-- SOURCE EXCERPT start --

# Skilled Nominated visa (subclass 190) document checklist



## unacom (Aug 22, 2017)

Hi guys,

I’m trying to apply for Skilled Nominated visa (subclass 190) in Canberra/ACT and having my husband included. I have submitted SkillSelect/EOI and Canberra Your Future application form yesterday. Now I’m waiting for an invitation and just thought maybe I should get all the documents ready so when I get an invitation I can apply for visa 190 straight away.

So after having a look at this link for a document checklist of Skilled Nominated visa (subclass 190) (Since I can't post a link, Google "visa 190 document checklist" then the first result is the one I was having a look at). This is what I have come up with:

*EOI Points breakdown:*
-Age (18-24): 25 points
- English Language Ability (Proficient): 10 points
- Level of educational qualification attained (At least a Bachelor Degree): 15 points
- State/Territory Nomination (ACT): 5 points
- Years of experience in Nominated Occupation - in Australia within the last 10 years (1,5 year): 5 points
- Australian Study Requirement - for skilled migration: 5 points
- Not claiming partner’s skill
Total: 65 points

_*Checklist*_
1.	Passport – myself
2.	Passport – my husband
3.	Birth Registration – myself
4.	Birth Registration – my husband
5.	Marriage Certificate
6.	Photos of continuing relationship
7.	Joined Bank Account
8.	Joined House Rent paperwork
9.	Dependent Family Member Form (Form 47A)
10.	Health Check – myself
11.	Health Check – my husband
12.	Police Check – myself
13.	Police Check – my husband
14.	CV – myself
15.	CV – my husband
16.	Personal particulars for assessment including character assessment form (Form 80) – myself
17.	Personal particulars for assessment including character assessment form (Form 80) – my husband
18.	Additional personal particulars information form (Form 1221) – myself
19.	Additional personal particulars information form (Form 1221) – my husband
20.	IELTS – myself
21.	IELTS – my husband
22.	Skill Assessment – myself
23.	Employment Reference – myself
24.	Contract – myself
25.	Pay slips – myself
26.	Diploma Certificate – myself
27.	Bachelor certificate – myself
28.	Course Completion Letter – Diploma – myself
29.	Course Completion Letter – Bachelor – myself
30.	Certified Academic Transcript – Diploma – myself
31.	Certified Academic Transcript – Bachelor – myself
32.	Bank Statements – myself
33.	Bank Statements – my husband

Can someone please kindly check if the documents checklist I have come up with is enough?

I also have these questions hopefully you can help me to answer:

1.	For item number 1 and 2: Is the only photo page of the passport only enough? Or I need to scan the entire passport.
2.	For item number 3 and 4: Does Birth Certificate has to be translated into English and certified before I submit?
3.	For item number 9: Does my husband have to fill out this form.

-- SOURCE EXCERPT end --
-- PROVIDED MATERIAL start --

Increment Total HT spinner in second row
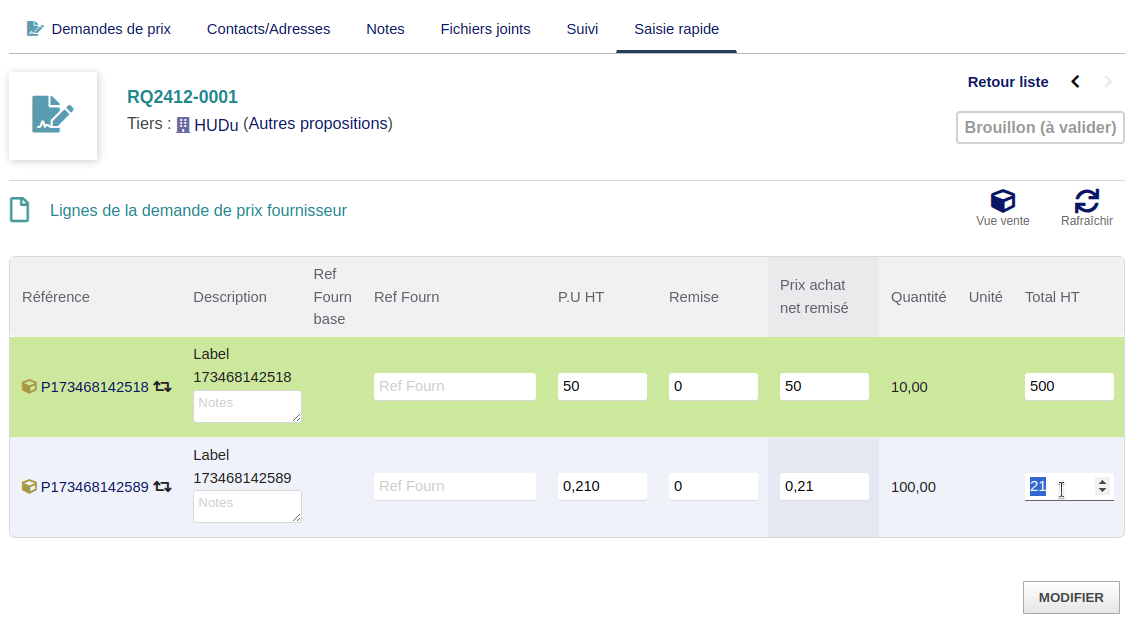The width and height of the screenshot is (1135, 625). pyautogui.click(x=1102, y=482)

-- PROVIDED MATERIAL end --

EXERCISE OBJECTIVE:
Copy the forum thread starting at the words "I also have" and ending after "the entire passport.", and substitute "data page" for "photo page".

COMPLETE ANSWER:
I also have these questions hopefully you can help me to answer:

1.	For item number 1 and 2: Is the only data page of the passport only enough? Or I need to scan the entire passport.